» **Records for the exercise**:
☆ ☆ ☆ ☆
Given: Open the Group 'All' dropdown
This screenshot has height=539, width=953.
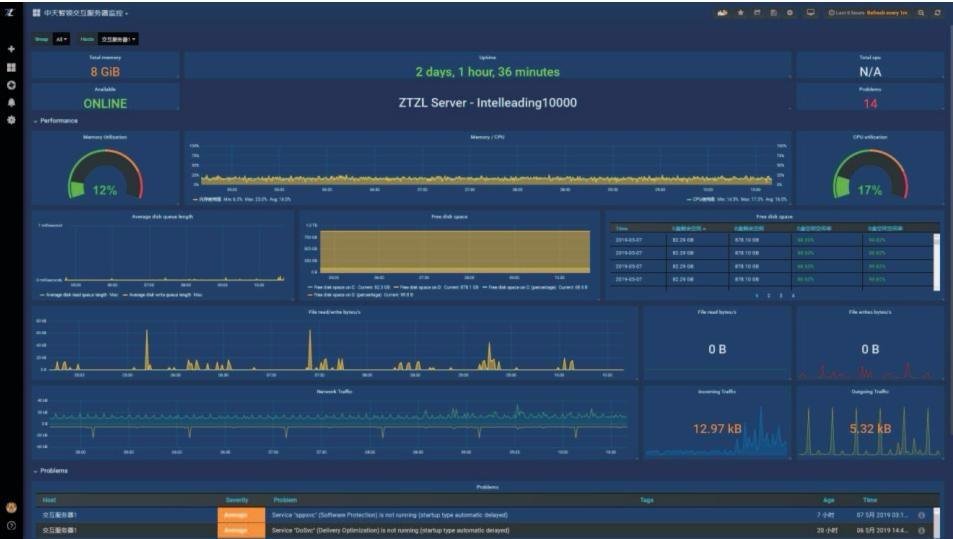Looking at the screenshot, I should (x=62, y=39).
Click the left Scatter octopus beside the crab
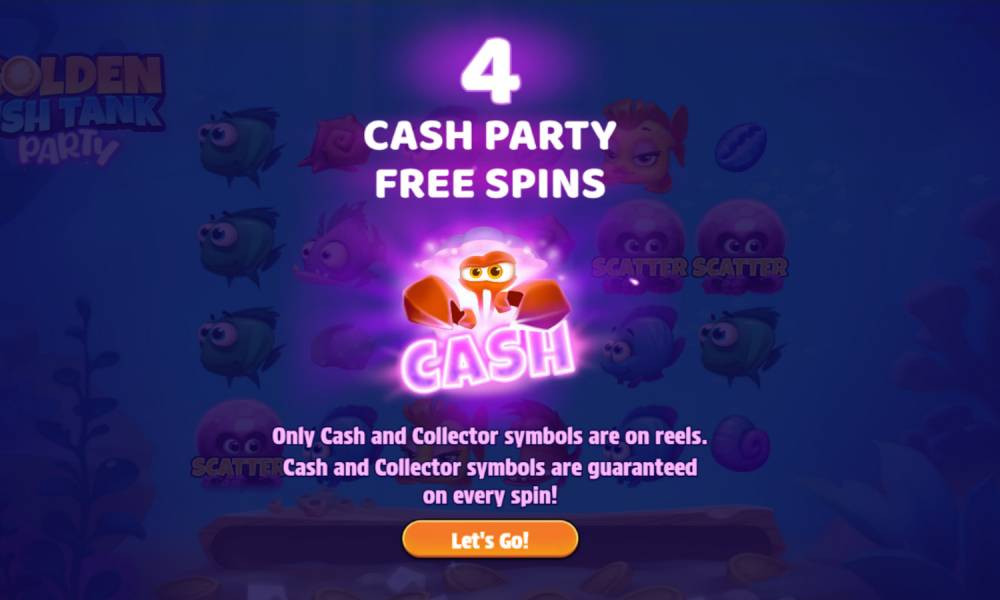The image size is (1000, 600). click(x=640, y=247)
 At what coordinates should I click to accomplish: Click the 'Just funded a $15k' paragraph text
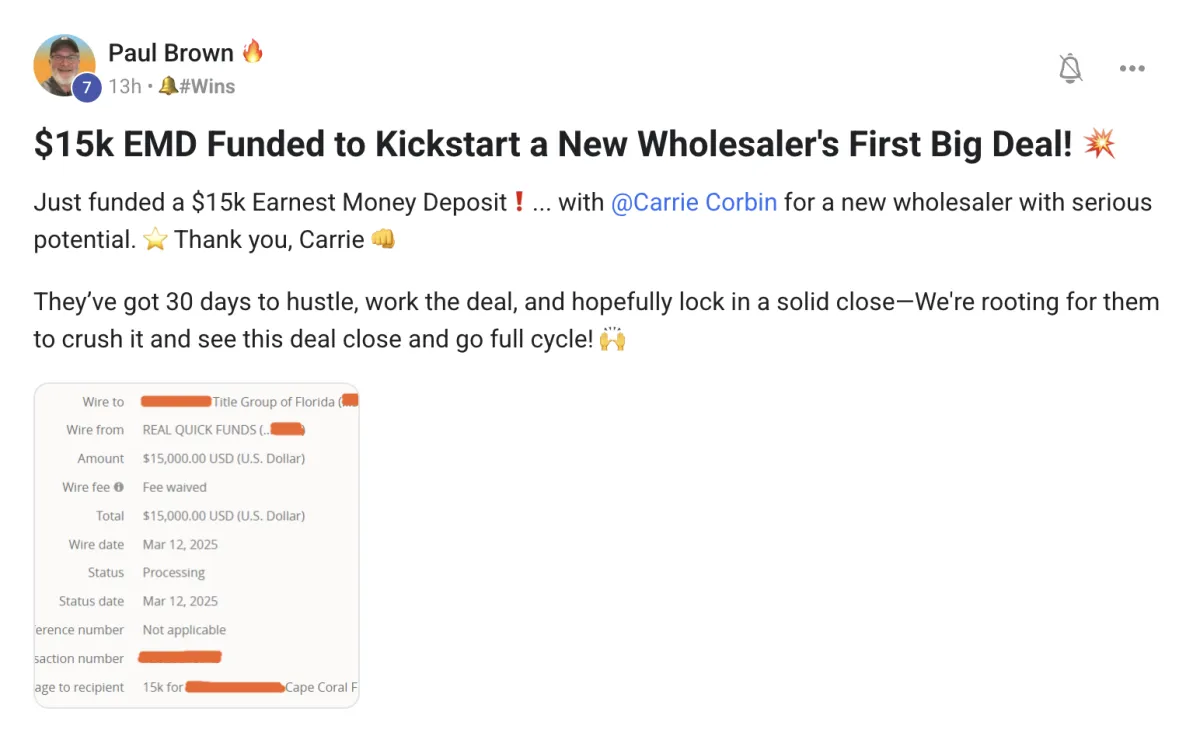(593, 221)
☆ ☆ ☆ ☆
» **Your goal**:
In the copy, no picture may appear; the records themselves must be output exactly.

» **Response below**:
Given: Open the Group 'All' dropdown
This screenshot has height=539, width=953.
Looking at the screenshot, I should (x=62, y=39).
Click the left Scatter octopus beside the crab
The image size is (1000, 600). click(x=640, y=247)
 At what coordinates should I click to accomplish: Click the 'Just funded a $15k' paragraph text
(593, 221)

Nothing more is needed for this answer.